Soul Food album cover
Soul Food

Goodie Mob

1995
LaFace Records

The category “Southern rap” has its allusive properties — a regional aesthetic that spans from Gulf Coast Texas to Miami Beach, from sinuous live-band funk to 808-driven macro-bass, from battle-flow intricacy to hooks-first shout-alongs. But few entries in this regional pantheon feel like the South South of a cross-Mason-Dixon imagination, the one torn between deep old times and an ongoing re-Reconstruction era drive towards a liberatory future, than the debut from Atlanta’s Goodie Mob. It’s not just in the examinations of Black disenfranchisement and the coping mechanisms that come with it, individually and collectively (“Thought Process”), or the immersion in the region’s particular history with the drug trade and its tolls (phrase-coiner “Dirty South”), or the title cut’s comfort and sense of home and belonging evoked through family meals. It’s in the voices — Cee-Lo’s humming warmth, T-Mo wavering between tension and catharsis, Big Gipp’s measured yet emotional precision, Khujo growling unpredictable emphases — that build a powerful ensemble depiction of being young Black Southern men.
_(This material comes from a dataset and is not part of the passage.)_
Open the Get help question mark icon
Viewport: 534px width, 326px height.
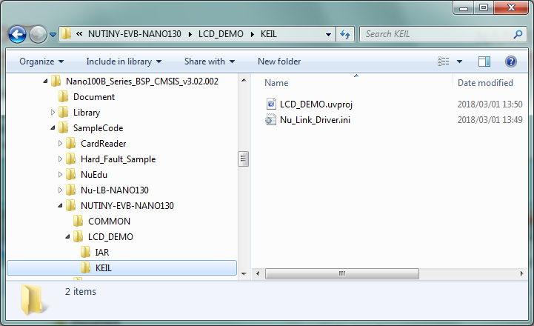510,61
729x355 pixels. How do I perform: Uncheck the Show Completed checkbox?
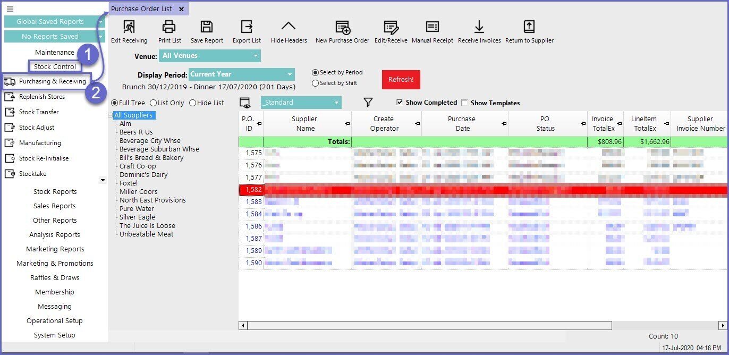(400, 103)
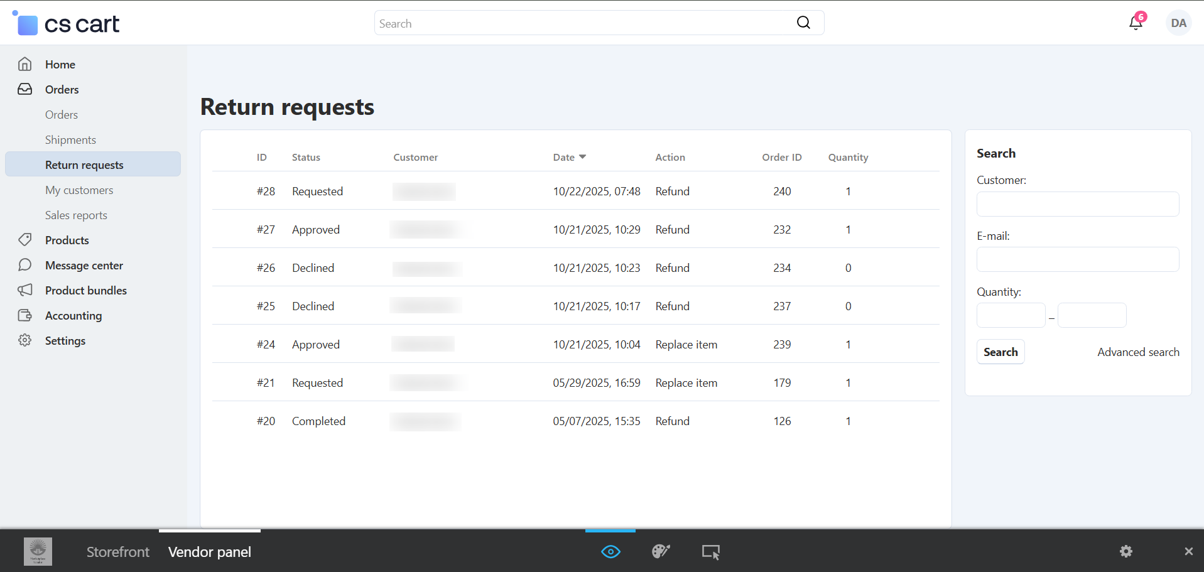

Early-phase Organized Noize provide a deep landscape to settle yourself into, too — nuanced when it needs to be in its efforts to retool ’70s-rooted funk and R&B into headnod hip-hop, but also right-to-the-gut when they need to instill a sense of stoned yet deep-focus defiance (thrumming with guitar doodles and submersed keyboards on “Goodie Bag”) or embattled, justified anxiety (has a simple piano hook ever riffed off stress quite like “Cell Therapy” did?). At its heart, Soul Food is built around a more profane and frustrated collection of lyrical insights than your typical gospel album, but concerned enough with the prospects of what salvation means to keep company with one.